OBJECTIVE
Rewrite the stretch of the listing from the line that contains "Identify the location of 'Aktuelles'." through the line that contains "coordinates (245, 154).", swapping "notification card" for "message card" and leaving everything else unchanged.

DATASET CONTENT
◇ ◇ ◇ ◇ ◇ ◇ ◇

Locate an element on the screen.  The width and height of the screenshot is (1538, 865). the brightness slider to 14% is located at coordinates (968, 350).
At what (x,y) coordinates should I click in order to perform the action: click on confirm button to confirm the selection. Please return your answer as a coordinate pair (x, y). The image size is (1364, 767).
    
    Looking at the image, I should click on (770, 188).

◇ ◇ ◇ ◇ ◇ ◇ ◇

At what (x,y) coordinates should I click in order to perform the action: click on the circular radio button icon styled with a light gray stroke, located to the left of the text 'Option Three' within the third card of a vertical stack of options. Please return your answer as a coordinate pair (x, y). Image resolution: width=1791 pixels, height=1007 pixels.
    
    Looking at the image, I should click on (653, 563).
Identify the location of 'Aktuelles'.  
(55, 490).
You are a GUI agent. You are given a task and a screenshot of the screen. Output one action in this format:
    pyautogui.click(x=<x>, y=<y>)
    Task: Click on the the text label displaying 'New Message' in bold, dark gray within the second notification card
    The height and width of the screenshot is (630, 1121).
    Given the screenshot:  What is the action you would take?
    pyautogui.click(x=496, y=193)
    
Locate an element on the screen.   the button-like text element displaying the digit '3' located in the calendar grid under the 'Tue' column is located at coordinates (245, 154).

◇ ◇ ◇ ◇ ◇ ◇ ◇

OUTPUT OF THE EXERCISE
Identify the location of 'Aktuelles'.  
(55, 490).
You are a GUI agent. You are given a task and a screenshot of the screen. Output one action in this format:
    pyautogui.click(x=<x>, y=<y>)
    Task: Click on the the text label displaying 'New Message' in bold, dark gray within the second message card
    The height and width of the screenshot is (630, 1121).
    Given the screenshot:  What is the action you would take?
    pyautogui.click(x=496, y=193)
    
Locate an element on the screen.   the button-like text element displaying the digit '3' located in the calendar grid under the 'Tue' column is located at coordinates (245, 154).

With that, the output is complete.